-- IHRE AUFGABE --
Schreiben Sie aus dem vorliegenden Text über Europas Rolle in der Welt den Abschnitt von „Die Europäer und“ bis „spielen zu können.“ wortgetreu ab.

Die Europäische Union scheint fern, weil die verantwortlichen nationalen Politiker großteils sie selber nicht kennen, Schwierigkeiten haben, über sie zu reden und sich deshalb weiterhin so verhalten, als ob die Union noch eine periphere Rolle spielen würde, obwohl sie inzwischen eine zentrale Bedeutung erlangt hat. Dieser Mangel an Kenntnis hindert sie daran, die für Europa und die Welt aktuellen Themen mit ihren Landsleuten zu analysieren, obwohl deren Verständnis die unerlässliche Bedingung ist, um realistische Lösungen für nationale und lokale Probleme zu finden.

 

Die Europäer und die Welt brauchen ein stärkeres Europa

In einer multipolaren Welt, in der große Nationen wie China und Indien sich als ökonomische und politische Riesen von morgen behaupten, muss Europa gezwungenermaßen seine Einheit und Kohäsion verstärken, um weiterhin eine führende Rolle spielen zu können.

Das Ziel ist hier nicht, Macht nur der Macht wegen anzustreben. Dieses Primärstadium der geopolitischen Überlegungen muss überwunden und Macht als einfaches Mittel im Dienste einer Ambition verstanden werden. Es ist die Ambition, dass die EU durch ihr Gewicht in wirtschaftlicher und demographischer Hinsicht, durch ihren Einfluss auf intellektueller Ebene, durch die Qualität ihres Sozial- und Umweltmodells aktiv ihren Beitrag zur Lösung der großen Probleme auf unserem Planeten leistet. In erster Linie handelt es sich dabei um die Missstände hinsichtlich Umweltschutz, um Armut und Gewalt, Themen, die sehr eng miteinander verbunden sind.

Es handelt sich also nicht um eine klassische Einstellung zur Macht, sondern um eine verantwortungsvolle Haltung, basierend auf dem Bewusstsein, dass alle Menschen dieser Erde „sich im selben Boot befinden“, und dass wir lernen müssen, die Erde gemeinsam zu verwalten und zwar durch ein „Global-Governance-Konzept“.

-- DATENAUSZUG --
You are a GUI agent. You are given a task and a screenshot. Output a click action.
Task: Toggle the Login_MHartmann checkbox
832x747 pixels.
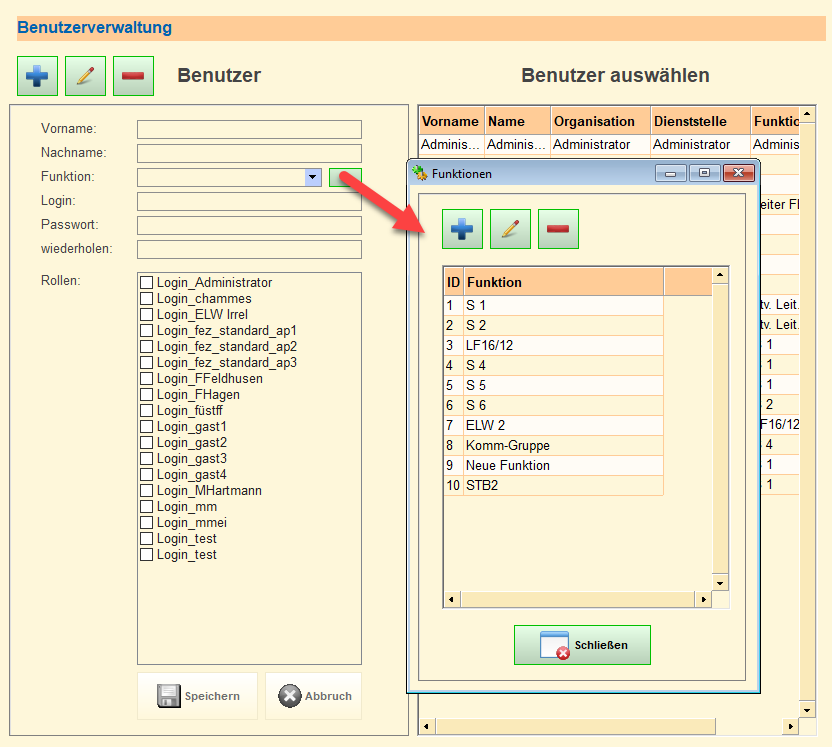pyautogui.click(x=147, y=491)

-- VOLLSTÄNDIGE AUSGABE --
Die Europäer und die Welt brauchen ein stärkeres Europa

In einer multipolaren Welt, in der große Nationen wie China und Indien sich als ökonomische und politische Riesen von morgen behaupten, muss Europa gezwungenermaßen seine Einheit und Kohäsion verstärken, um weiterhin eine führende Rolle spielen zu können.